2. It is next contended on the part of the plaintiff that the trial court erred in refusing to let the case go to the jury on the theory of implied warranty of merchantability under section 41A:2-314. In our opinion, the trial court erred in this respect. The question arises whether the pleadings were sufficient to justify the submission of the case to the jury on the theory of implied warranty of merchantability. Mississippi Code 1942 Annotated Section 1464 (1956) provides that the declaration shall contain a statement of facts constituting a cause of action in ordinary and concise language without repetition, and if it contains sufficient matter of substance for the court to proceed upon the merits of the cause, it shall be sufficient; and it shall not be an objection to maintaining any action that the form thereof should have been different. There was some confusion during the trial of this case as to which section of the statute the plaintiff was invoking. This was commented upon by the trial judge.
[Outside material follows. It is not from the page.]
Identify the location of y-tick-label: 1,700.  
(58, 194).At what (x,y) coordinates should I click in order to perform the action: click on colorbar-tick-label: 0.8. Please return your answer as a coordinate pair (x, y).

In fact, the trial judge sustained an objection to appellees' attempt to disclaim the warranty under Section 41A:2-314 on the ground that the plaintiff was proceeding under Section 41A:2-315. There was considerable justification for the trial court and counsel for appellees to believe that the plaintiff was proceeding only under the warranty of fitness for a particular purpose. As the record now stands, the plaintiff was entitled to a peremptory instruction on liability on the implied warranty of merchantability. It is conceded that the defendants are merchants and that the pigs were not fit for any purpose. But for the confusion as to which section or sections of the statute the plaintiff was invoking, this Court would reverse and enter judgment for the plaintiff. Because of this confusion and the newness of the statute to this jurisdiction, the Court is of the opinion that fairness requires reversal for a new trial.

Reversed and remanded.

BRADY, PATTERSON, INZER and HARPER, JJ., concur.